Wärmebildkameras schonen kranke Tiere

(30.09.2019) Bisher müssen Veterinäre kranke oder verletzte Zootiere oft betäuben, um herauszufinden, was ihnen fehlt. Künftig sollen Wärmebildkameras bei der Diagnose helfen.

Forscher des Fraunhofer-Instituts für Produktionstechnik und Automatisierung IPA erarbeiten gemeinsam mit der Wilhelma in Stuttgart ein thermographisches Diagnoseassistenzsystem.

Wenn ein Tierpfleger in der Wilhelma ein humpelndes Zebra entdeckt, ruft er nicht nur den Tierarzt, sondern meldet sich auch bei Sascha Getto, der sich am Fraunhofer IPA mit optischen Mess- und Prüfsystemen beschäftigt.

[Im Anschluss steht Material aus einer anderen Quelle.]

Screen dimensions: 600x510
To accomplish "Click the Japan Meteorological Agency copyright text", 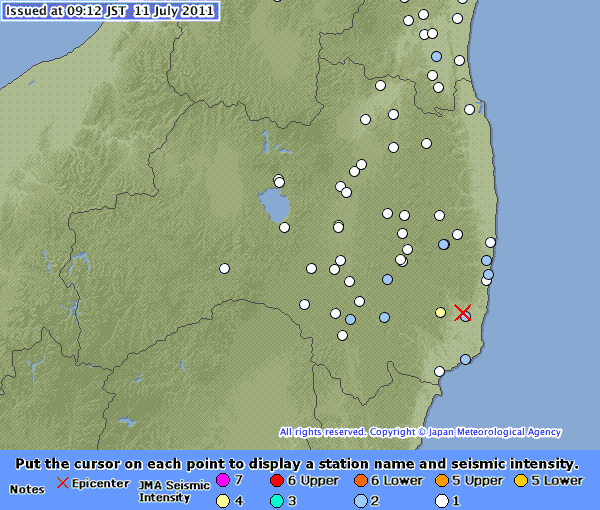I will (x=420, y=432).
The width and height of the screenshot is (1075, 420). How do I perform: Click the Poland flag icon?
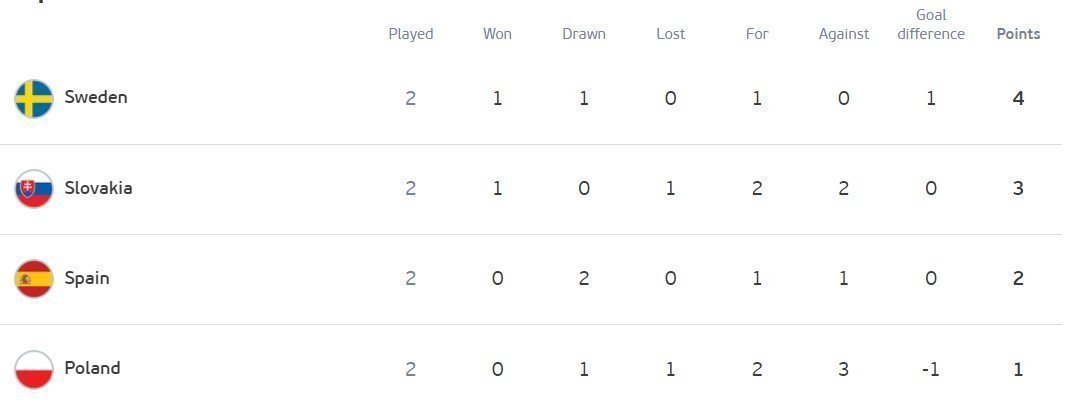tap(34, 369)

Ziel des Projekts ist eine umfangreiche Bilddatenbank mit Wärmebildern, die Tierärzten bei der Diagnose hilft und kranken Tieren unnötigen Stress erspart.

Getto schickt dann einen seiner Mitarbeiter, der meist früh morgens, noch bevor der zoologisch-botanische Garten seine Tore für Besucher öffnet, das verletzte Tier mit einer Wärmebildkamera filmt.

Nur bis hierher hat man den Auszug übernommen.